The Snapdragon 8 Gen 3 has so far impressed with its suite of features focused on increased CPU and GPU performance, along with support for hardware-accelerated ray tracing, AI, and more. However, for Qualcomm’s latest SoC to have any considerable gains against the Snapdragon 8 Gen 2 for Galaxy, the company had to increase its maximum power consumption, which, in turn, negatively affected its efficiency. Let us check out the latest details and see the performance results.

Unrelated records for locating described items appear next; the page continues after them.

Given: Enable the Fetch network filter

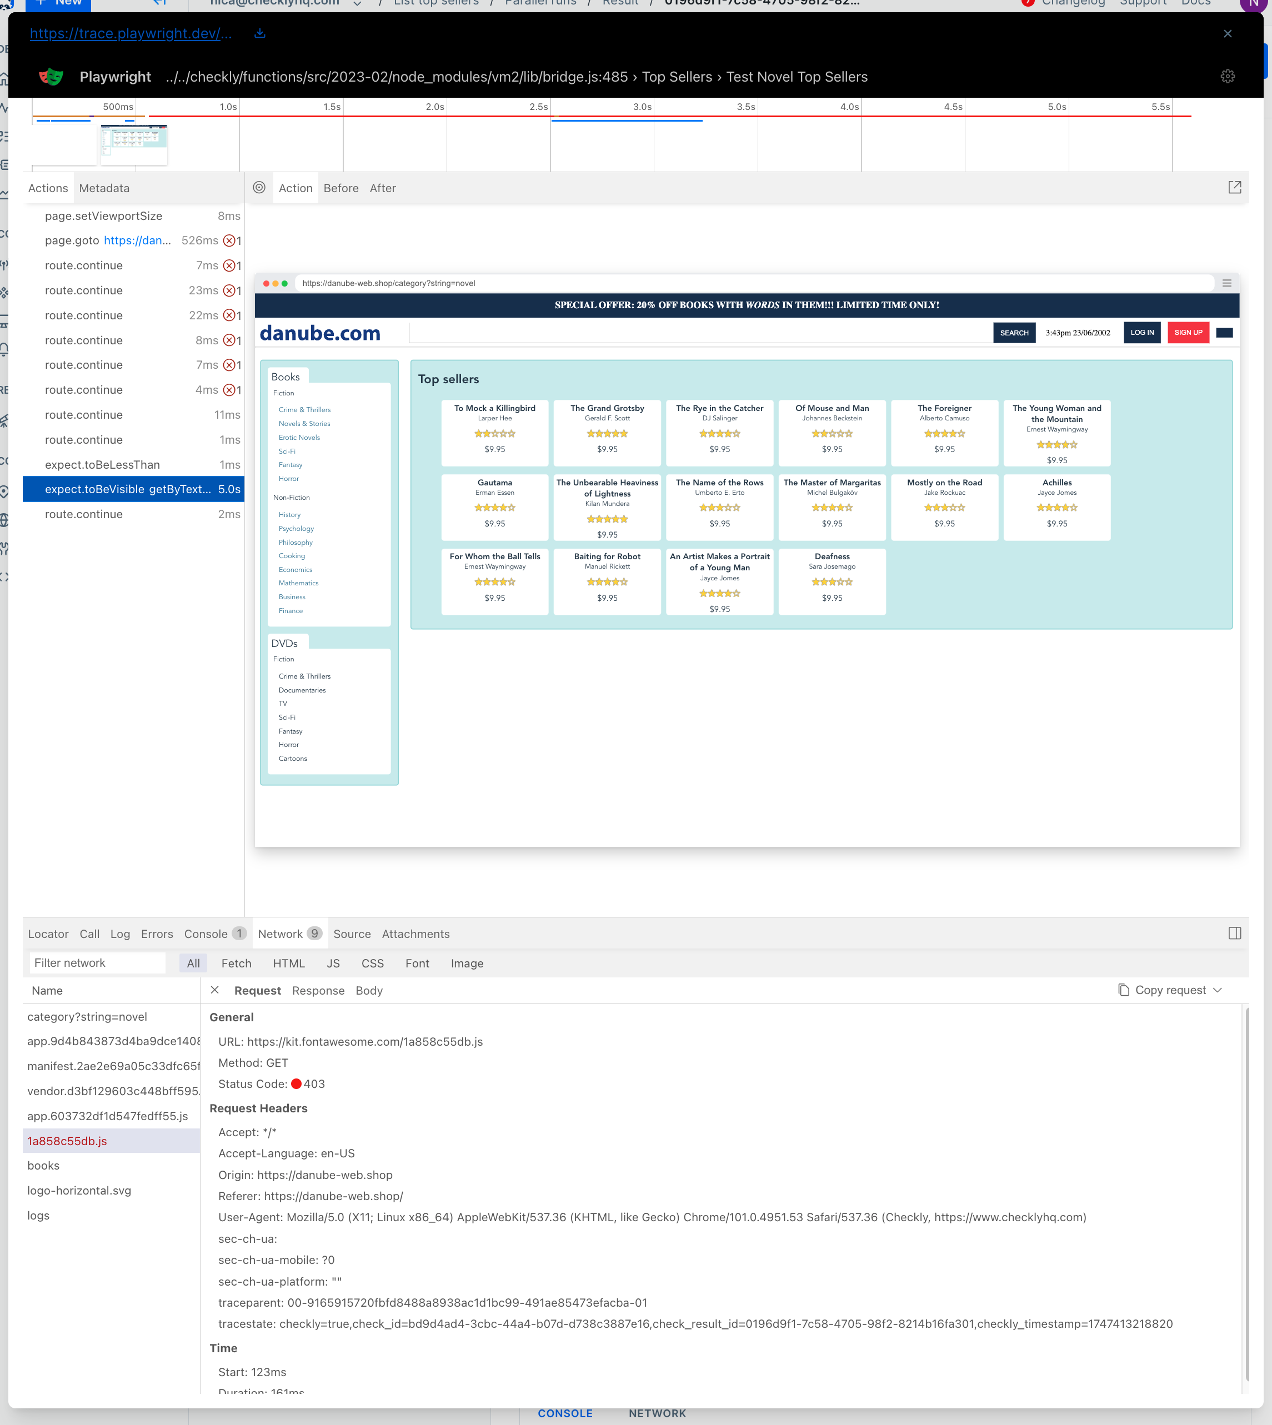Looking at the screenshot, I should (236, 963).
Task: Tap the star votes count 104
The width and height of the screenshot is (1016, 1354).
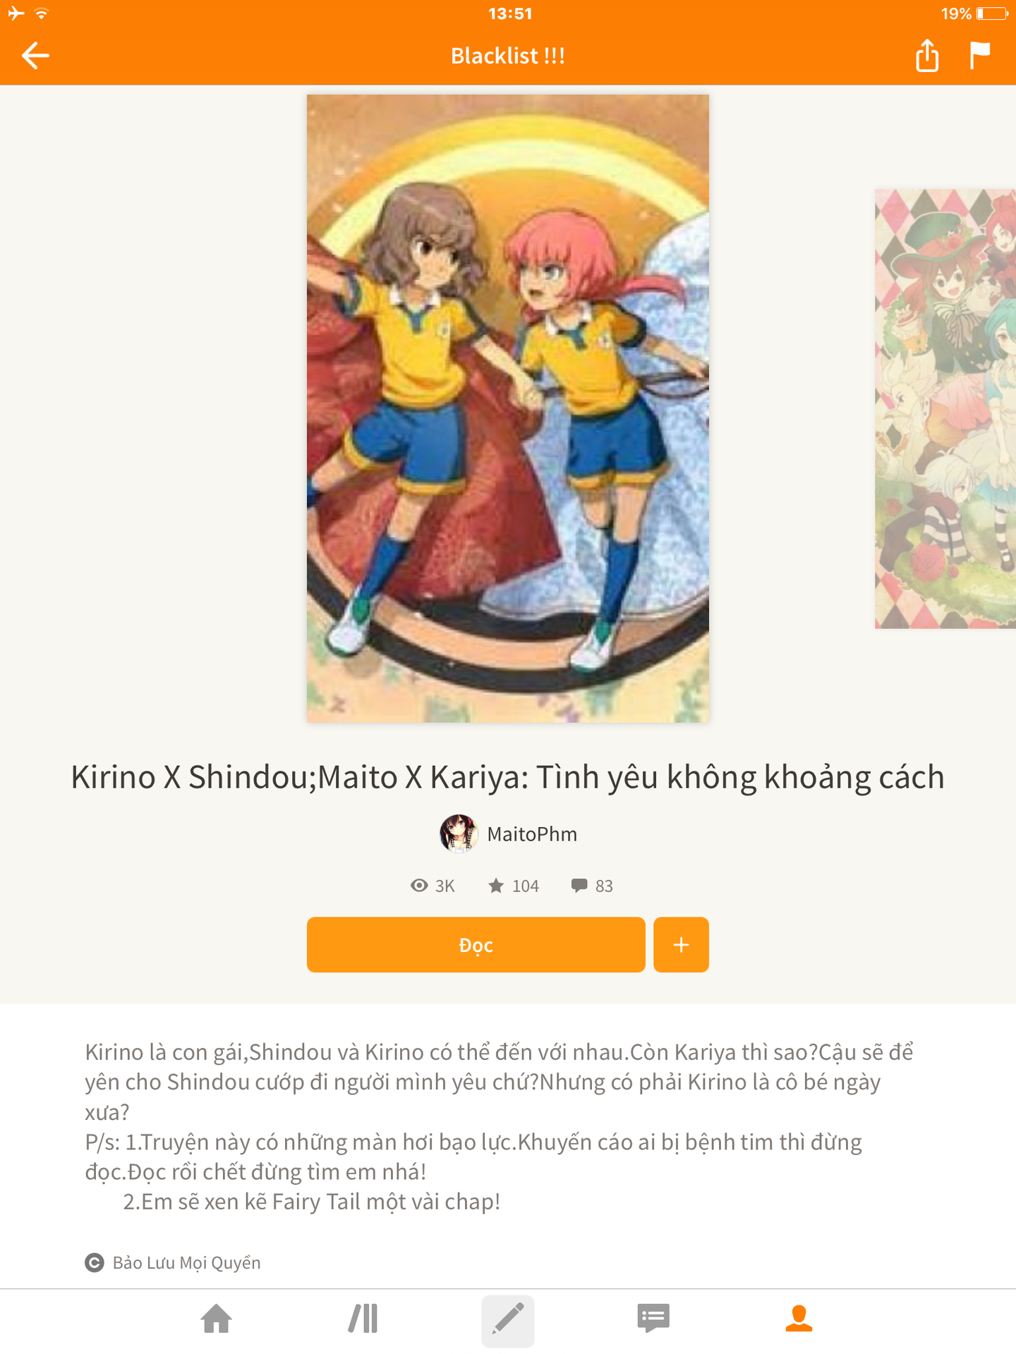Action: pyautogui.click(x=514, y=886)

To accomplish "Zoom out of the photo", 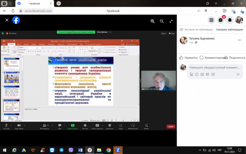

Like the Snapdragon 8 Gen 2 for Galaxy, the Snapdragon 8 Gen 3 features a single high-performance core, but this year, Qualcomm has gone in a different direction, increasing the clock speed of all the Cortex-A720 cores, which will help increase the SoC’s multi-core performance. Unfortunately, X user Golden Reviewer ran the SPECint06 Big Core benchmark on the Xiaomi 14 Pro, which is powered by the Snapdragon 8 Gen 3, and found that while the latter obtains a 13 percent higher score of 69.28 compared to the overclocked Snapdragon 8 Gen 2’s 60.86 score, it is at the expense of power consumption, which reached 6.27 watts.
That figure is 28 percent higher than what the Snapdragon 8 Gen 2 for Galaxy consumed, peaking at 4.90 watts, with a higher performance-per-watt score than the Snapdragon 8 Gen 3. The regular version of the Snapdragon 8 Gen 2 exhibits even better power efficiency than the Snapdragon 8 Gen 3, hinting that Qualcomm may have hit a limit by sticking with TSMC’s 4nm ‘N4P’ process this year and had to compensate for the performance difference by raising the power consumption. These changes will obviously lead to higher temperatures, rapid battery life reduction, and other disadvantages.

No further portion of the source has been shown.